Re: [PATCHES] UNICODE characters above 0x10000 - Mailing list pgsql-hackers

From Tom Lane
Subject Re: [PATCHES] UNICODE characters above 0x10000
Date
Msg-id 350.1091897000@sss.pgh.pa.us
Whole thread Raw
In response to Re: [PATCHES] UNICODE characters above 0x10000  (Dennis Bjorklund <db@zigo.dhs.org>)
Responses Re: [PATCHES] UNICODE characters above 0x10000  (Oliver Jowett <oliver@opencloud.com>)
List pgsql-hackers
Dennis Bjorklund <db@zigo.dhs.org> writes:
> On Sat, 7 Aug 2004, Tatsuo Ishii wrote:
>> Anyway my point is if current specification of Unicode only allows
>> 24-bit range, why we need to allow usage against the specification?

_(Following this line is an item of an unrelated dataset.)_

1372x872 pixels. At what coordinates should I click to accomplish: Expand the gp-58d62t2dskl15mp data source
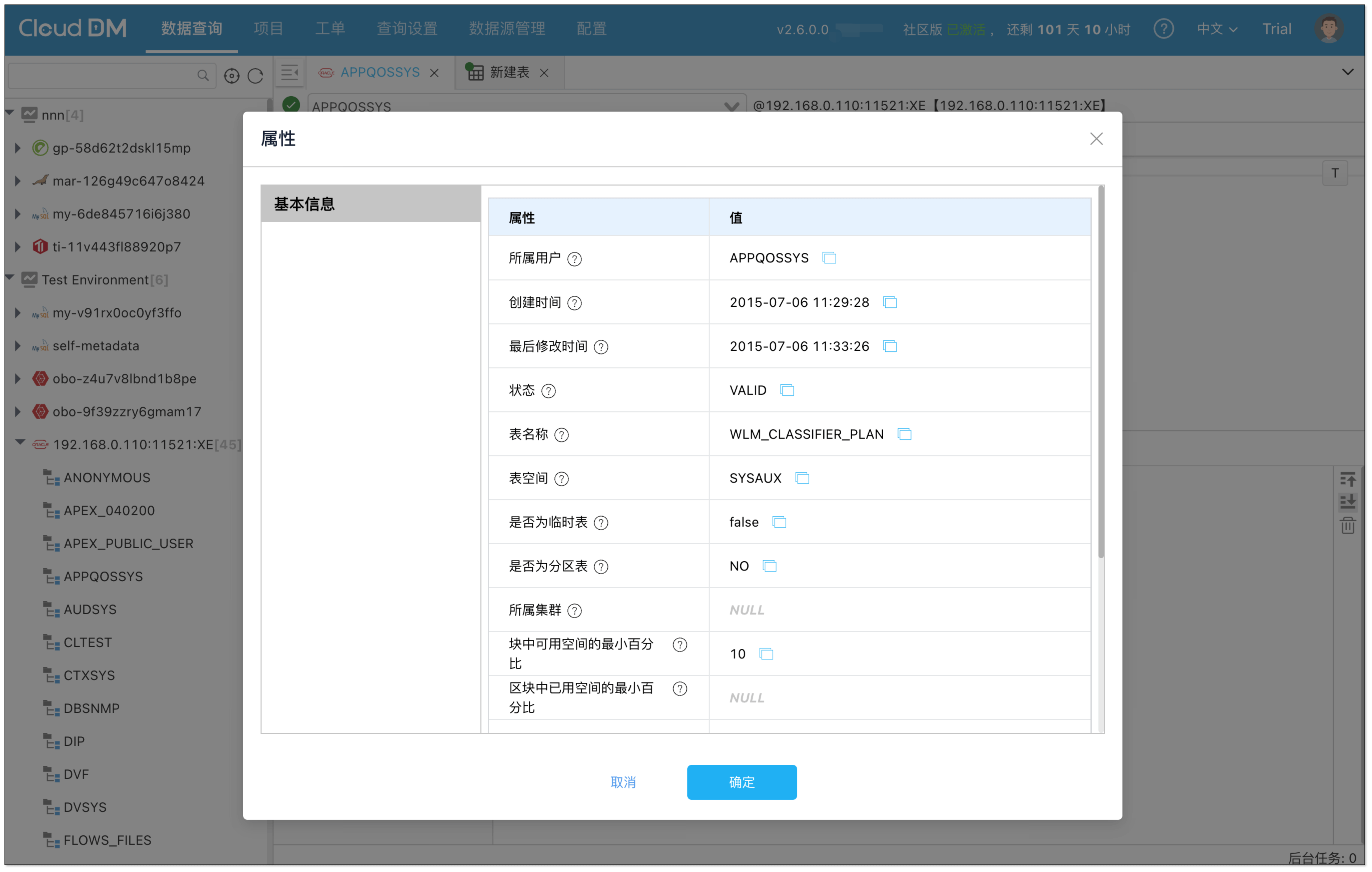(x=18, y=148)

> Is there a specific reason you want to restrict it to 24 bits?

I see several places that have to allocate space on the basis of the
maximum encoded character length possible in the current encoding
(look for uses of pg_database_encoding_max_length).  Probably the only
one that's really significant for performance is text_substr(), but
that's enough to be an argument against setting maxmblen higher than
we have to.

It looks to me like supporting 4-byte UTF-8 characters would be enough
to handle the existing range of Unicode codepoints, and that is probably
as much as we want to do.

If I understood what I was reading, this would take several things:
* Remove the "special UTF-8 check" in pg_verifymbstr;
* Extend pg_utf2wchar_with_len and pg_utf_mblen to handle the 4-byte case;
* Set maxmblen to 4 in the pg_wchar_table[] entry for UTF-8.

Are there any other places that would have to change?  Would this break
anything?  The testing aspect is what's bothering me at the moment.